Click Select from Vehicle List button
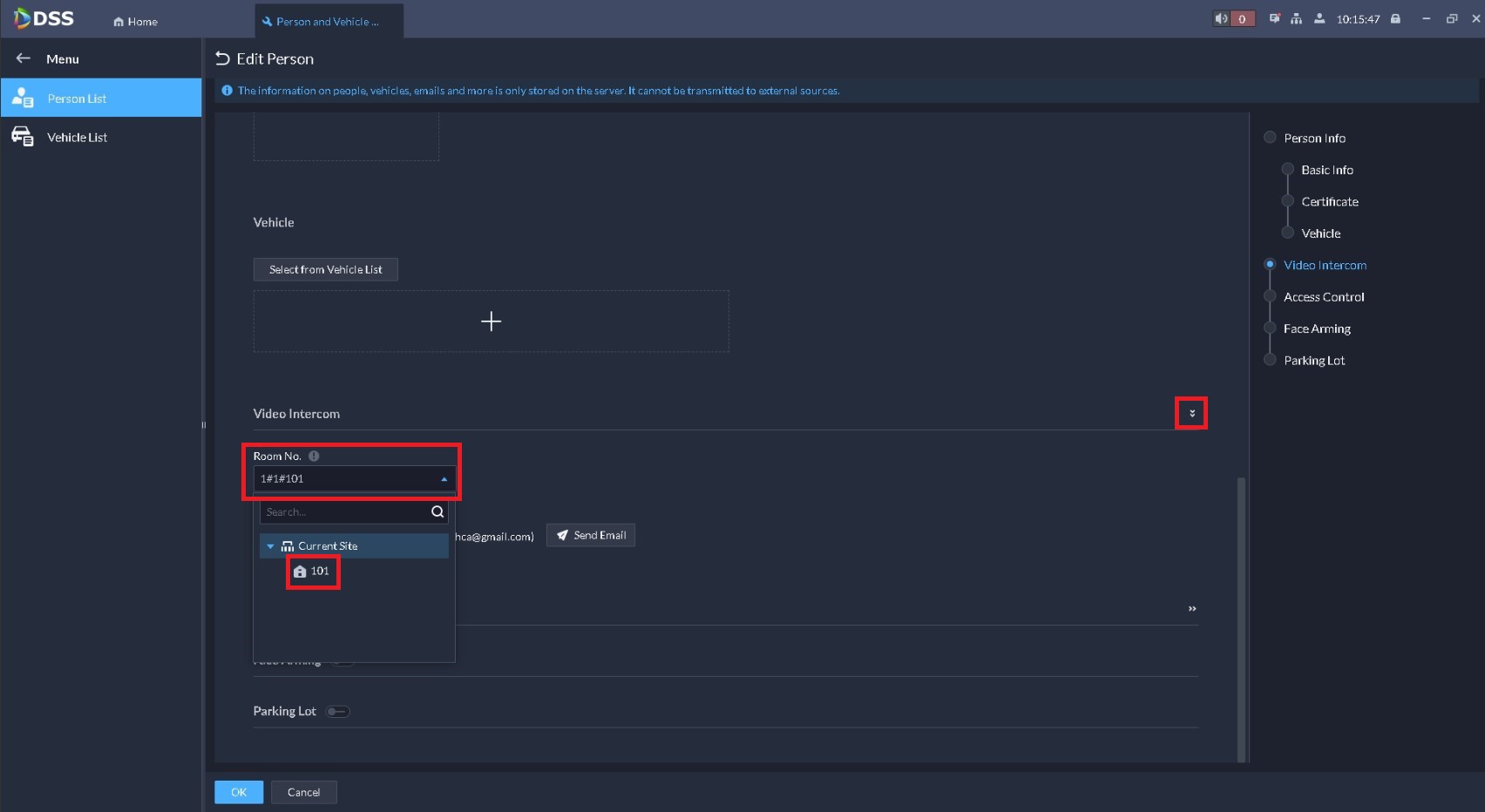This screenshot has width=1485, height=812. [x=326, y=270]
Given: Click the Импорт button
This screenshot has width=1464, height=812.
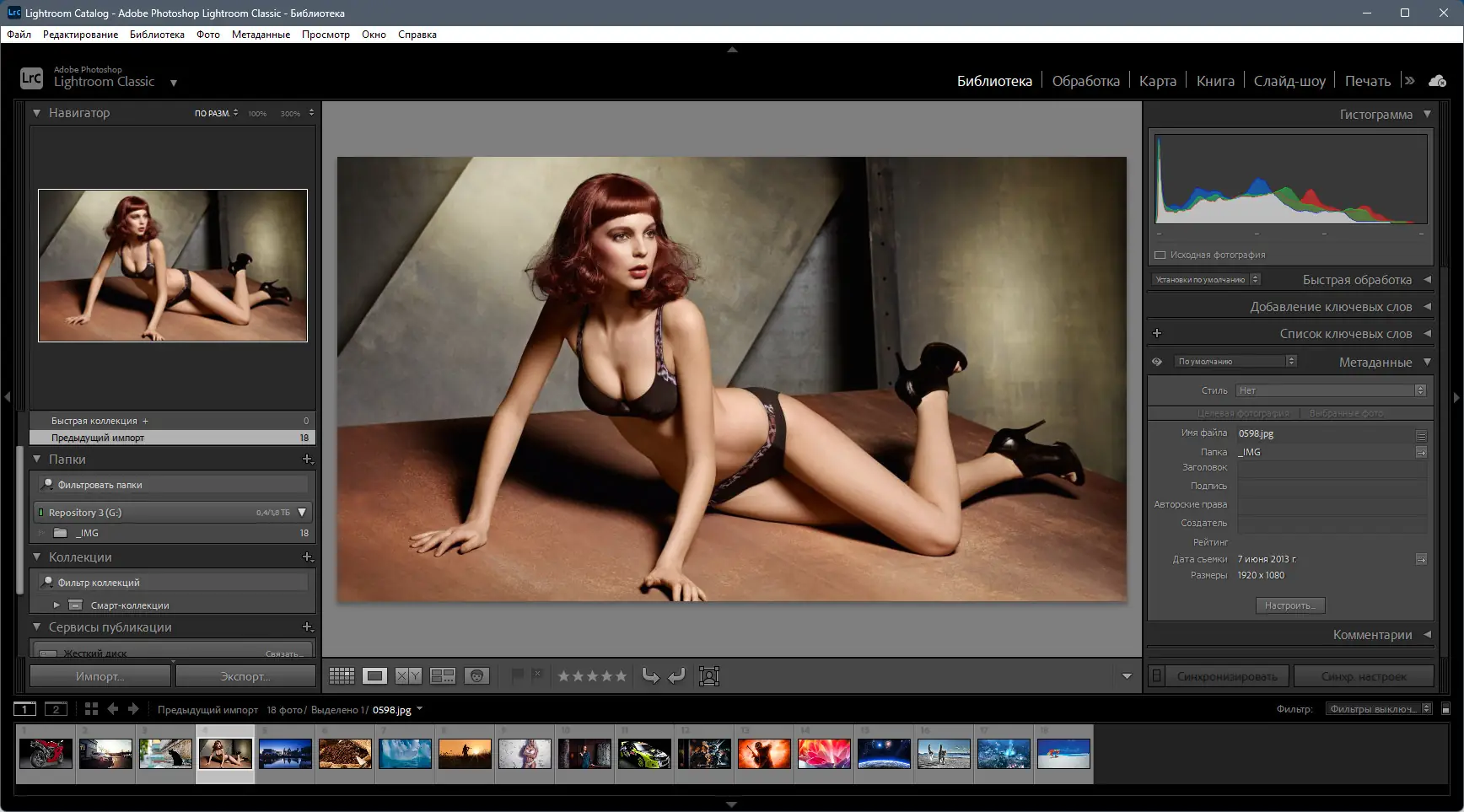Looking at the screenshot, I should (100, 676).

---------------

WHAT TO DO – Rewrite all the entries above with every "Click" changed to "Press" and nothing else altered, leaving out the pictures.

TASK RESPONSE –
Press Select from Vehicle List button
This screenshot has width=1485, height=812. [x=326, y=270]
Given: Press the Импорт button
This screenshot has width=1464, height=812.
Looking at the screenshot, I should (100, 676).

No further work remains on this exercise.